## Problem details
Would you output the entries below only from the line containing "Where should I click to: Click the 'Form" through the line containing "Given: Click the Terms link on the map", exactly as they stand and with both ends included?

-------- Supplied records

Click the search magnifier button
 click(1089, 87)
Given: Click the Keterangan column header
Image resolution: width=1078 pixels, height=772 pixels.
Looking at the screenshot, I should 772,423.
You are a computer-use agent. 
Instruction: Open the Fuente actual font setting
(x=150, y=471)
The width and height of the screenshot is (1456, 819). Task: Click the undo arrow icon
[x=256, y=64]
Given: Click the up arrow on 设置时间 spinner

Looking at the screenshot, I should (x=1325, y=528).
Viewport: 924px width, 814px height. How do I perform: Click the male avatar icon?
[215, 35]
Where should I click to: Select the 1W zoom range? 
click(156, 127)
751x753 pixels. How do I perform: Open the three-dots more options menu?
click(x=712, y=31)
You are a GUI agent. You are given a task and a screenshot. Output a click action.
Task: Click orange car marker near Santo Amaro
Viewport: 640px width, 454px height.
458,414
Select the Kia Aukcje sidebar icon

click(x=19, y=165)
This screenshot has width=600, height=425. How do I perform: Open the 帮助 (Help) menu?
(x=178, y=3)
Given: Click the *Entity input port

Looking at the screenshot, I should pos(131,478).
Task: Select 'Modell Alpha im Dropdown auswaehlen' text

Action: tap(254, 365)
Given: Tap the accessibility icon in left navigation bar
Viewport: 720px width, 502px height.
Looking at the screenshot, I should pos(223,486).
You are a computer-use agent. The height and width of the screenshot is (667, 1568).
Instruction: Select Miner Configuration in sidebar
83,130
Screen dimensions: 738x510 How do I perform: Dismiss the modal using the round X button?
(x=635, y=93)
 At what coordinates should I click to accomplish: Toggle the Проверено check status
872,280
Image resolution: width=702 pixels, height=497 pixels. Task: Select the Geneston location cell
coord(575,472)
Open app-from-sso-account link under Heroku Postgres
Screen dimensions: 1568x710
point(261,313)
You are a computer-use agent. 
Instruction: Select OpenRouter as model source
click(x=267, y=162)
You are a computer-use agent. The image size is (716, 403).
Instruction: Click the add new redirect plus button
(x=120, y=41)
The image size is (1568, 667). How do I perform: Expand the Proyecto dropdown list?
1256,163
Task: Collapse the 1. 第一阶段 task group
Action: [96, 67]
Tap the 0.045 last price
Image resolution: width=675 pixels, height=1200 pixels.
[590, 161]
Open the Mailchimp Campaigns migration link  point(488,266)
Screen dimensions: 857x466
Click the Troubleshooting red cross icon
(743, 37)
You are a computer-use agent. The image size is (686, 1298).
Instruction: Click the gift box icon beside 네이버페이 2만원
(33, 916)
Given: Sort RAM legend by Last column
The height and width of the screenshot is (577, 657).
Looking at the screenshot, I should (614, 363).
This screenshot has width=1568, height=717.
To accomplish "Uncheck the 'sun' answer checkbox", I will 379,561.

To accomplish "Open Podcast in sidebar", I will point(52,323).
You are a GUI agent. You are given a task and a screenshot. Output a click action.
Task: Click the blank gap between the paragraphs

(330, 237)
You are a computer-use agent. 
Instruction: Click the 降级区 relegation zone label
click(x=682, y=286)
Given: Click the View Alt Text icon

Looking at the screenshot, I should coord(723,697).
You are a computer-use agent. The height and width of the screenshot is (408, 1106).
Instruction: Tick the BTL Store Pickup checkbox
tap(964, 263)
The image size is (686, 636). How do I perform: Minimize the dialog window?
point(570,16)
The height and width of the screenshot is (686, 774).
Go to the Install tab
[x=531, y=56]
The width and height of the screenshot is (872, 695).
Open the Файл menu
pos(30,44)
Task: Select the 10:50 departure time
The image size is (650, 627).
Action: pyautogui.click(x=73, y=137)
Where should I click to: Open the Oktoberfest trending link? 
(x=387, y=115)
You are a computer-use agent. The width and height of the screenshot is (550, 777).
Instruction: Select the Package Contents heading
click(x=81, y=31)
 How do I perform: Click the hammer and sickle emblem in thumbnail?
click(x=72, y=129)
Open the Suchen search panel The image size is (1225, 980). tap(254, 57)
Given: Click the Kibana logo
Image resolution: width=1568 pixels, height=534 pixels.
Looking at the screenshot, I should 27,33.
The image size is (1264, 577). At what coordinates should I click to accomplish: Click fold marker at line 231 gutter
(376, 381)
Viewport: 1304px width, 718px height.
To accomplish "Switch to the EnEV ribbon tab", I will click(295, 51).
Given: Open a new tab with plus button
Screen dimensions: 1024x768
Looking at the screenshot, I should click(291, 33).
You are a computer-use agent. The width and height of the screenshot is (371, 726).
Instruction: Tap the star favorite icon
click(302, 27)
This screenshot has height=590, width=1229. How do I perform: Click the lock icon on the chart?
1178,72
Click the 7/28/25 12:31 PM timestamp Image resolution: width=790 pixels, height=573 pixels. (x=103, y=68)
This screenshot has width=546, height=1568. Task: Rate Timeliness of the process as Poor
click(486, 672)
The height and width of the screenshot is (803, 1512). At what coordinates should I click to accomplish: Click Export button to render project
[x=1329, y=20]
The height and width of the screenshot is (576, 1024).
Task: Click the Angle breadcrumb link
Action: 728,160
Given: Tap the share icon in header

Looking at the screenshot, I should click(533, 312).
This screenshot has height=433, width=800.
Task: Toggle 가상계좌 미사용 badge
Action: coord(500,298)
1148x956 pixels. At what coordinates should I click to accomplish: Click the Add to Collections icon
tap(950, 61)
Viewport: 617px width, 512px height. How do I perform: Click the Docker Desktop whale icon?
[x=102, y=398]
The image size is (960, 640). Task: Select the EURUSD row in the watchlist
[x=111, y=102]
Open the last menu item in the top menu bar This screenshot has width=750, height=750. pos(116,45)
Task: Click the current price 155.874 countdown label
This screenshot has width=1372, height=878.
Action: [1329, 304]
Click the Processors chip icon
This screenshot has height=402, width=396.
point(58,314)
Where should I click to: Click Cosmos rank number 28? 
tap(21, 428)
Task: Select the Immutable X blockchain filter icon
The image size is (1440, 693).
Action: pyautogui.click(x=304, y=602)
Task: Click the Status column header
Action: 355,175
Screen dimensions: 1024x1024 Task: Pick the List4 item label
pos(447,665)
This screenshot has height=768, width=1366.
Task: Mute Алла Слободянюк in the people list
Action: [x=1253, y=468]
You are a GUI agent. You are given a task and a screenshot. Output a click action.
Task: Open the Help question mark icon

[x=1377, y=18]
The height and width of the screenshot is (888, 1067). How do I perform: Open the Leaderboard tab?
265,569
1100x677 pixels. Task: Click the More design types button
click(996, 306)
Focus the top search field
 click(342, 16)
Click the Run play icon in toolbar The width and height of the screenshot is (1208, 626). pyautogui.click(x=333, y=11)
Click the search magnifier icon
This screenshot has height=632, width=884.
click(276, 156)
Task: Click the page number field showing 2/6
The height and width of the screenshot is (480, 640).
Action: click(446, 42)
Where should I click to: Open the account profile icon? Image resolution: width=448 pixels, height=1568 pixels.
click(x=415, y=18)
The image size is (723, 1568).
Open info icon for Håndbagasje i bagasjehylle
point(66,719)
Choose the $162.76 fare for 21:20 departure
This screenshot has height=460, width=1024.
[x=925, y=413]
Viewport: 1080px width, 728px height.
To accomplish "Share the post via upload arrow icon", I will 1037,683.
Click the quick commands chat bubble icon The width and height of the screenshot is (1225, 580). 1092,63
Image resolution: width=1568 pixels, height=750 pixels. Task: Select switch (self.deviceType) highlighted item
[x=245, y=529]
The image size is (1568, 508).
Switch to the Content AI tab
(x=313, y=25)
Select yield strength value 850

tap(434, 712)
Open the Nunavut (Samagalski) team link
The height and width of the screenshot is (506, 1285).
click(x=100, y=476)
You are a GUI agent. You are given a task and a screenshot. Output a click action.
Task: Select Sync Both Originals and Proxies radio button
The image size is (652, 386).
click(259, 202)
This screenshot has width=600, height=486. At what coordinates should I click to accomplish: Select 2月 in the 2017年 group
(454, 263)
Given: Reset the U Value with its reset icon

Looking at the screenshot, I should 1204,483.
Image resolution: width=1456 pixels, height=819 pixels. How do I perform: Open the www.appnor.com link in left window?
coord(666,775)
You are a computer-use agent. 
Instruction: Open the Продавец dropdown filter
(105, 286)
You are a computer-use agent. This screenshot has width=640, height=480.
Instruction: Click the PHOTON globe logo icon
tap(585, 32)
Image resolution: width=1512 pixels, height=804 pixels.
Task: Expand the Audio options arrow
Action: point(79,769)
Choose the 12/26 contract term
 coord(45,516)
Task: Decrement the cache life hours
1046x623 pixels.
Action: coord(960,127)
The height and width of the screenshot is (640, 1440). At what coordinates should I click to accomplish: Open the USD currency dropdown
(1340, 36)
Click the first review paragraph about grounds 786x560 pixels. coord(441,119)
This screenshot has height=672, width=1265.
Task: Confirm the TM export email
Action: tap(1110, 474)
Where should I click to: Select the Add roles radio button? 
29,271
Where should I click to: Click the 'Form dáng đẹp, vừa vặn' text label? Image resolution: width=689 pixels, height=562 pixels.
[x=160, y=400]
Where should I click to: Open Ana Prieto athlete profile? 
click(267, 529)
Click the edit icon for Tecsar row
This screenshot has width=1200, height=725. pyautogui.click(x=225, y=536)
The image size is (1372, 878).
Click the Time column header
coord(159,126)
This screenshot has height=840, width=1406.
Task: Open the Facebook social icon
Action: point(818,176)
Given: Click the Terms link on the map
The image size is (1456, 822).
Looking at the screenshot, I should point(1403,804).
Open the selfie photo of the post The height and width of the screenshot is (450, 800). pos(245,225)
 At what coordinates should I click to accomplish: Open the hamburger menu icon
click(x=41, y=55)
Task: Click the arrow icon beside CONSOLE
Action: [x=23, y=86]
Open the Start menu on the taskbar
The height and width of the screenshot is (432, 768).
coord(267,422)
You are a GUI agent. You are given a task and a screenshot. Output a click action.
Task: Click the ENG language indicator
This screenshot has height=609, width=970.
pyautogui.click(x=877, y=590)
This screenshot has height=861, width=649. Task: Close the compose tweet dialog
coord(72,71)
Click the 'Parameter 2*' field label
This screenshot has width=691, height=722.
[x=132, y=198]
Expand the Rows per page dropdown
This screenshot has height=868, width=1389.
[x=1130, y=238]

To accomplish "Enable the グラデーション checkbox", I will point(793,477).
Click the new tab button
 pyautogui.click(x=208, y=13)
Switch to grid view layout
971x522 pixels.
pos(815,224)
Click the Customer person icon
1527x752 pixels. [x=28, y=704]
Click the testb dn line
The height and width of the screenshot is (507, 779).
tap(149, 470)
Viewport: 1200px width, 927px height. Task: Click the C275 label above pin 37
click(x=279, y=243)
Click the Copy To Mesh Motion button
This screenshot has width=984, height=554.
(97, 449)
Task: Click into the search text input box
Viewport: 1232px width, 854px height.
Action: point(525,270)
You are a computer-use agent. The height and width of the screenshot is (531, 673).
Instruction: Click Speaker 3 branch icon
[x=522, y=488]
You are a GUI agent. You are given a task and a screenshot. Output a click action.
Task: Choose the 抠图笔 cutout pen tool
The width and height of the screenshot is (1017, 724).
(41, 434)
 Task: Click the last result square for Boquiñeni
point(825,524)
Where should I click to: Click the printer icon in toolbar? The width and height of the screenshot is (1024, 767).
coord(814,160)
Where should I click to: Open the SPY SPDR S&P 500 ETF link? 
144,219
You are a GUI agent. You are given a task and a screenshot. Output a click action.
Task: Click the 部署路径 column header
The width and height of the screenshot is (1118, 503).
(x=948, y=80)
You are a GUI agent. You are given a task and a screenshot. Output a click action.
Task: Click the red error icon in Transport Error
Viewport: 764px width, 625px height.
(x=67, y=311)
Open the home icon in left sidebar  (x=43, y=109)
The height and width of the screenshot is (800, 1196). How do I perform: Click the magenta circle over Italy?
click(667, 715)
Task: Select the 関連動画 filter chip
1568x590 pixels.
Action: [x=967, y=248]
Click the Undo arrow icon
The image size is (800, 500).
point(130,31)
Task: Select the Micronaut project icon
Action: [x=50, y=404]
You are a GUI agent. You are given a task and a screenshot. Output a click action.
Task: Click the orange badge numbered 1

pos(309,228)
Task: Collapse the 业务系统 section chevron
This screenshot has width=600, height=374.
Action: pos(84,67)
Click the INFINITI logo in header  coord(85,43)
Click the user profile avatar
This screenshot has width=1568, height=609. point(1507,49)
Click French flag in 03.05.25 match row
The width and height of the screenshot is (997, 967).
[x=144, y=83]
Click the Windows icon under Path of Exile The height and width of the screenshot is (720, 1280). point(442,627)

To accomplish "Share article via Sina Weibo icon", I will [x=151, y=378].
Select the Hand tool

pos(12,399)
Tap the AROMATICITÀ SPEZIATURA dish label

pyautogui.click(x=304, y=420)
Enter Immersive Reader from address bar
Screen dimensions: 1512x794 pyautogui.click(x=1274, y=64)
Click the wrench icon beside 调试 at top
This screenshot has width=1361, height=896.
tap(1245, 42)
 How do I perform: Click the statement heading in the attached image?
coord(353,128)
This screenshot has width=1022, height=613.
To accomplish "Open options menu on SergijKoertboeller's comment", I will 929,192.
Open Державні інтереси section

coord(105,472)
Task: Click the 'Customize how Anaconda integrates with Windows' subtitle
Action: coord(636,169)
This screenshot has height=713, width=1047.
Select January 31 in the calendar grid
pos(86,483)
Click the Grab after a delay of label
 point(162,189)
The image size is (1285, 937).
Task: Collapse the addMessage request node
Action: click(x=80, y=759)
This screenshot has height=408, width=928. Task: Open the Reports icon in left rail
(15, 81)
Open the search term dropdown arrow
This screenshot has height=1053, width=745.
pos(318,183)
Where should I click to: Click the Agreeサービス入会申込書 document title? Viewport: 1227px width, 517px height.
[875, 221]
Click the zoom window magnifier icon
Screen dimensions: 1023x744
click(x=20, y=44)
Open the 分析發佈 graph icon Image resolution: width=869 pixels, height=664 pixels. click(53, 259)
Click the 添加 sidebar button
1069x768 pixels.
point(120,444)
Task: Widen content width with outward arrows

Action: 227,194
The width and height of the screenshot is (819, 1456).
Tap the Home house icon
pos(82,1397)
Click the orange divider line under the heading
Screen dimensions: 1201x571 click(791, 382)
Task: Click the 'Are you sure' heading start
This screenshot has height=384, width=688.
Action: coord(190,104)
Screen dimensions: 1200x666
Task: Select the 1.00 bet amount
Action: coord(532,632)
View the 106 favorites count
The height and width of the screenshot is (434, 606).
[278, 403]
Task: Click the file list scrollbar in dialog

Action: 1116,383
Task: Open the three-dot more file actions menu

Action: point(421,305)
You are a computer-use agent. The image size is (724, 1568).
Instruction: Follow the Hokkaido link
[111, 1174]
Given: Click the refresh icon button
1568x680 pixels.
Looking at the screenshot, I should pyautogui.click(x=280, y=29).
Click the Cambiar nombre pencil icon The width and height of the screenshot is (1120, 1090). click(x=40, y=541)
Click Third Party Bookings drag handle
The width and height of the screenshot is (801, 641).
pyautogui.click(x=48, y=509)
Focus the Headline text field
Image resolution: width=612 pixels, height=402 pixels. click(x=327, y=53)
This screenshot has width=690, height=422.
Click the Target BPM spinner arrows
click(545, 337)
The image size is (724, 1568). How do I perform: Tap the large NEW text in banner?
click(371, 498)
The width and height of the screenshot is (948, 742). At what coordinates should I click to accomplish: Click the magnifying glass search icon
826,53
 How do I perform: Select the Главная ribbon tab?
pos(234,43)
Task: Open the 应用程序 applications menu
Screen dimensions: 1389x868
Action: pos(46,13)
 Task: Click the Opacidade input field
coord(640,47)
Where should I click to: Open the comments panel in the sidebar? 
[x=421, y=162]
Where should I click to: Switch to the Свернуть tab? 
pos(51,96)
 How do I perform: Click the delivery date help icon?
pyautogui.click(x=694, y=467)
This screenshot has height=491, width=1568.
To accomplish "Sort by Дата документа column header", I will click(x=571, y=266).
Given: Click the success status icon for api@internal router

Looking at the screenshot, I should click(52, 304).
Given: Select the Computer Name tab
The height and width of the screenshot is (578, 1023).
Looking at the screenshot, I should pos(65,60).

----------------

## Exercise result
Where should I click to: Click the 'Form dáng đẹp, vừa vặn' text label? Image resolution: width=689 pixels, height=562 pixels.
[x=160, y=400]
Where should I click to: Open Ana Prieto athlete profile? 
click(267, 529)
Click the edit icon for Tecsar row
This screenshot has width=1200, height=725. pyautogui.click(x=225, y=536)
The image size is (1372, 878).
Click the Time column header
coord(159,126)
This screenshot has height=840, width=1406.
Task: Open the Facebook social icon
Action: point(818,176)
Given: Click the Terms link on the map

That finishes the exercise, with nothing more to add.